Которую ты видел только там.
В семидесятых.
Когда ты прижимался к маме.
Дед
Солома пахла плесенью. На дворе стоял февраль.
Мороз. Воздух звенел от каждого звука. А звуки постоянно нервировали, давили на перепонки.
В сарае находились четверо.
Каждый из них прислушивался к мелодии губной гармошки.
Иногда к случайному выстрелу. Одиночному, совсем не похожему на войну.
Гимнастерки порваны, ноги голые. И один пучок соломы, пахнущий плесенью.
Не ели уже третьи сутки.
– Сашка, нам сегодня надо уходить! Фрицы совсем о нас забыли!
Андрей, совсем еще пацан, лейтенант. Он прав. Если не сегодня, то уже никогда.
Просто пристрелят.
Голова раскалывалась. Чугун. Как на заводе, после смены.
Скорее всего, воспаление легких. Пальцы на руках совершенно онемели. Все тело в поту. Температура никак не меньше сорока.

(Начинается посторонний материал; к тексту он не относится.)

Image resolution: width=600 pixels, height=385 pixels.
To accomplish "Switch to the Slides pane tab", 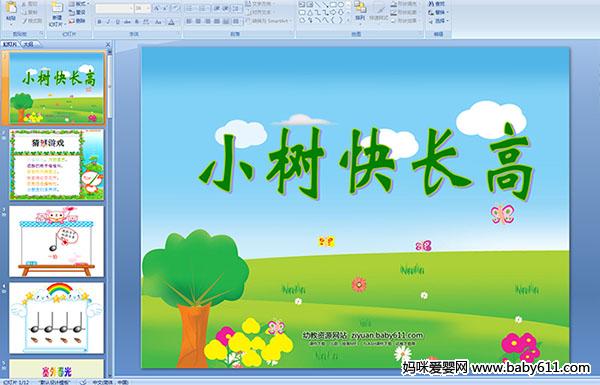I will pyautogui.click(x=10, y=44).
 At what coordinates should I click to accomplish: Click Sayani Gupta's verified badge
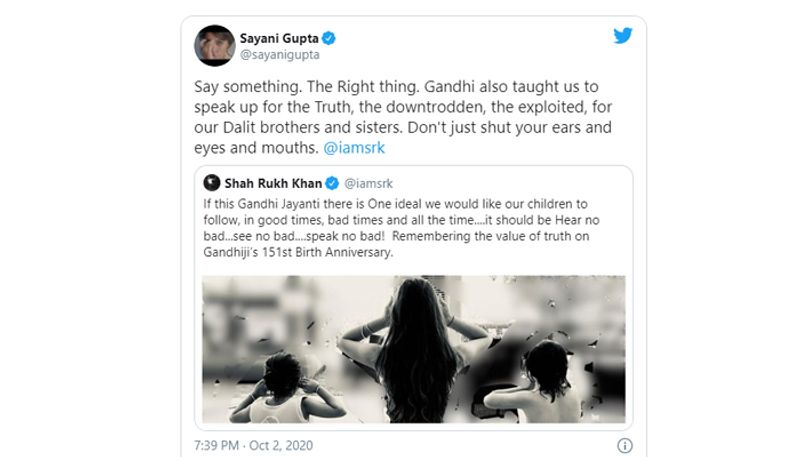click(329, 38)
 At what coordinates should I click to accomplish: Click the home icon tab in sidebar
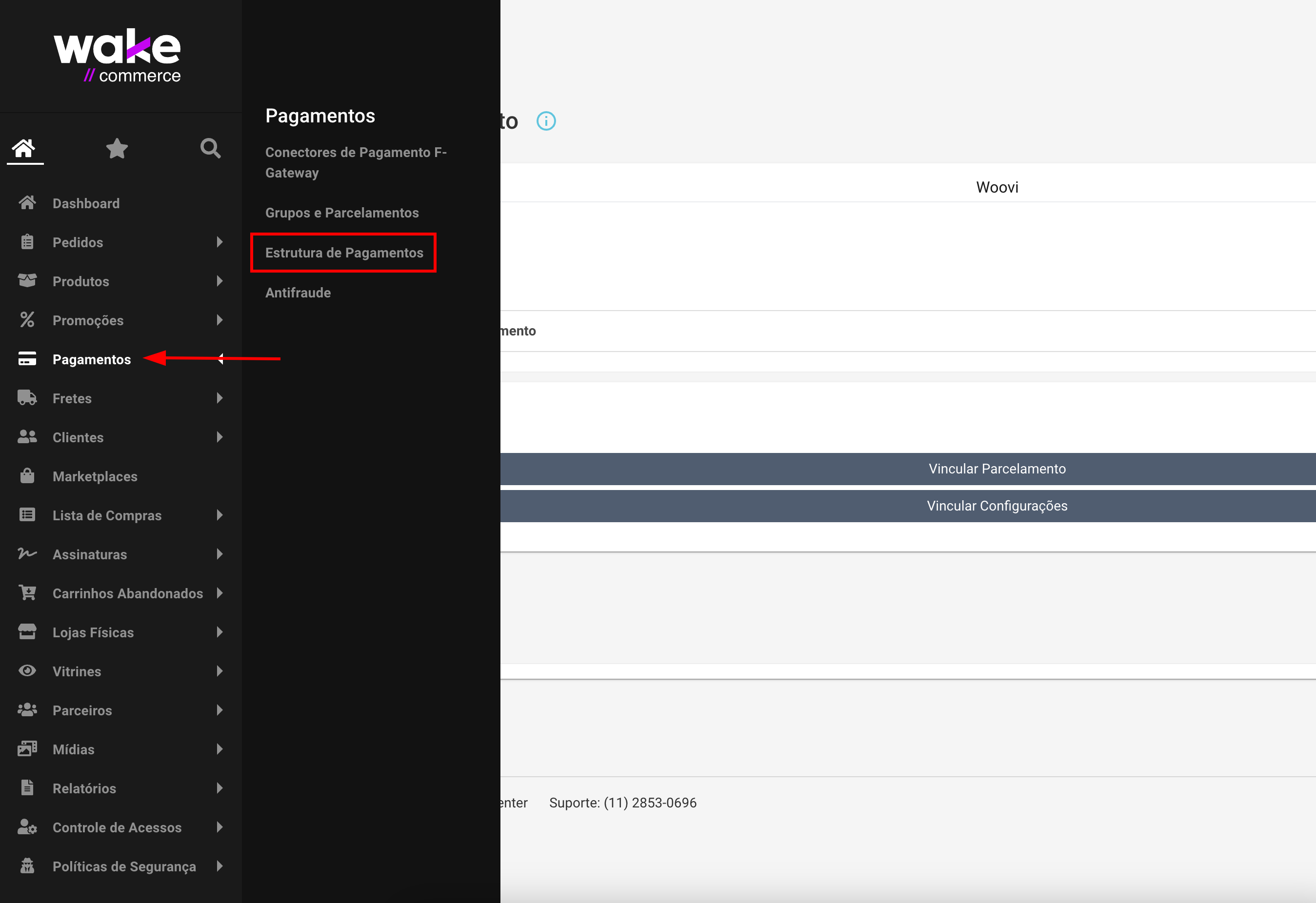(x=24, y=148)
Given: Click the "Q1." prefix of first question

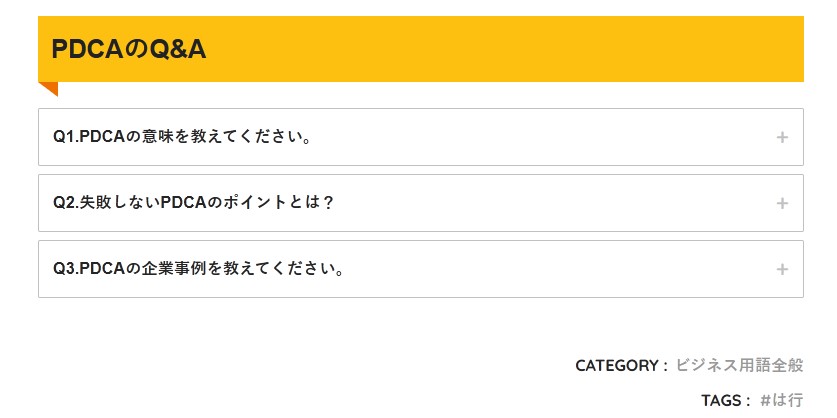Looking at the screenshot, I should coord(65,137).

– Ребята! Я не смогу. Правда…
Слезы появились неожиданно.
Юрка и Иришка не выходили из головы.
Одному – четыре, другой – два.
Как Анна с ними справится?
Умирать совсем не хотелось. В двадцать восемь ничего и не видел.
Но умереть надо.
– Андрей! Вы меня не сможете унести. Идите…
Послевоенный Саратов.
В деревянном доме баба Катя. Одна.
Стук в дверь. На пороге молодой военный, в каком чине, баба Катя не знает.
Она теперь знает другое.
Саши больше нет.
Слез тоже нет.
Может быть, только одна, ее сына.
Майор тоже все понимает.
Неуклюже целует бабу Катю в висок. Оставляет клочок бумаги с адресом.
«Печальный переулок»…
Отец! Спасибо за твой рассказ про деда – Александра Петровича Мещерякова. Русского мужика, сына фельдфебеля русской армии и крестьянки, воевавшего за нашу с тобой страну. Я постарался написать, как понял.